> _SOURCE_:
Indeed, some think that the origin of our universe was just one of those exceedingly rare circumstances where the second law had a hiccup!
JDStupi
#74
Feb29-12, 08:01 PM
P: 111
In case anyone is interested, I have posted an attachement of a paper on "The Gibbs Paradox" by E.T. Jaynes. It seems relevent, especially because Rap posted about particle indistinguishability. Jaynes seems to be taking a viewpoint similar to Ken G's; namely that entropy is largely related to the observers knowledge and their intent in setting up an experimental apparatus.

A thermodynamic state is defined by specifying a small number of macroscopic quantities such as temperature, volume, magnetization, stress, etc--Denote them by {X1,X2,Xn} which are observed and/or controlled by the experimenter, where n is seldom greater than 4.

> _PROVIDED MATERIAL_:
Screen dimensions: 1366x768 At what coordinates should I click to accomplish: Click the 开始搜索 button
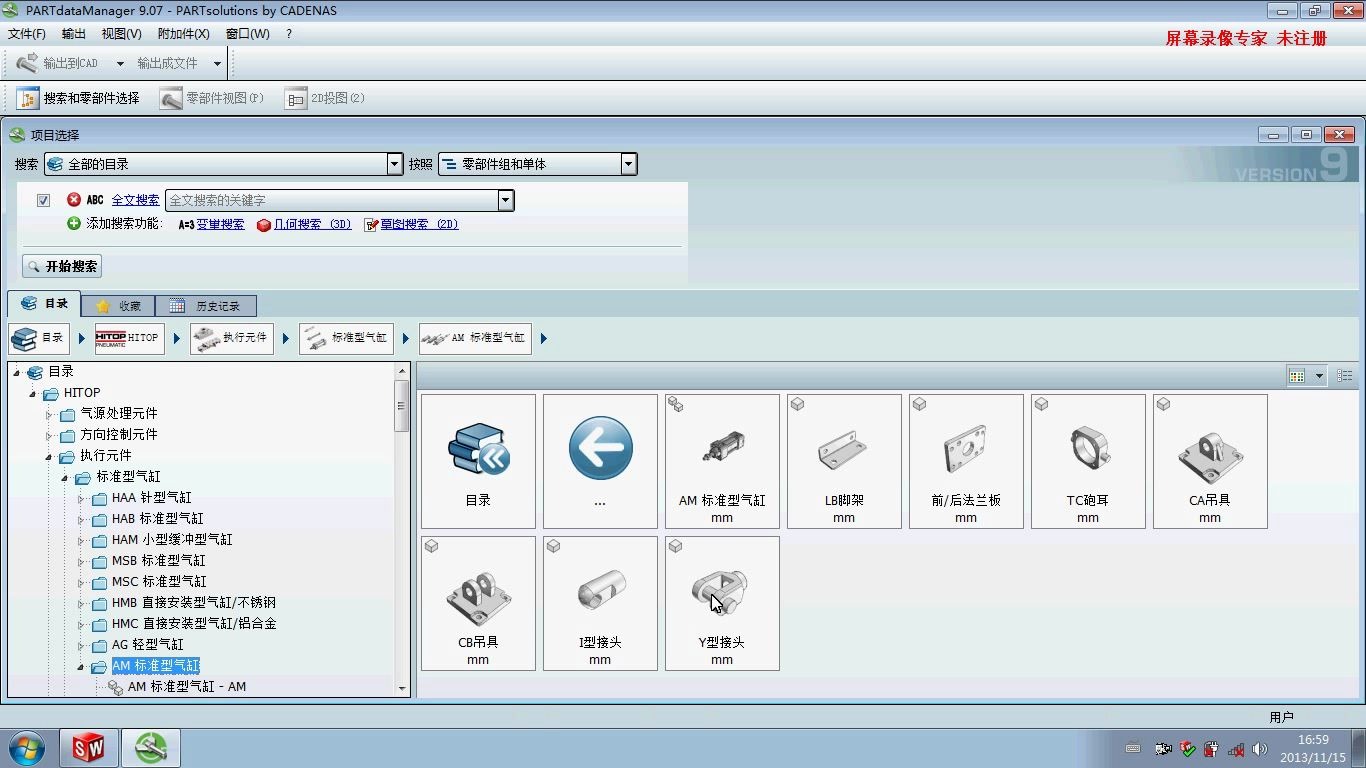[x=61, y=266]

> _PROBLEM 1_: Explain in one to three sentences why the forum post says the paper on the Gibbs paradox seems relevant.
> _PROBLEM 2_: According to the forum post, what is n seldom greater than?
> _PROBLEM 3_: Please write out the part of the forum post between "Indeed, some think" and "greater than 4.", inclusive.
The material comes from a separate source.

> _FULL ANSWER 1_: The paper seems relevant especially because Rap had posted about particle indistinguishability. It also reflects a view similar to Ken G's, that entropy is largely tied to the observer's knowledge and their intent in setting up an experimental apparatus.

> _FULL ANSWER 2_: 4

> _FULL ANSWER 3_:
Indeed, some think that the origin of our universe was just one of those exceedingly rare circumstances where the second law had a hiccup!
JDStupi
#74
Feb29-12, 08:01 PM
P: 111
In case anyone is interested, I have posted an attachement of a paper on "The Gibbs Paradox" by E.T. Jaynes. It seems relevent, especially because Rap posted about particle indistinguishability. Jaynes seems to be taking a viewpoint similar to Ken G's; namely that entropy is largely related to the observers knowledge and their intent in setting up an experimental apparatus.

A thermodynamic state is defined by specifying a small number of macroscopic quantities such as temperature, volume, magnetization, stress, etc--Denote them by {X1,X2,Xn} which are observed and/or controlled by the experimenter, where n is seldom greater than 4.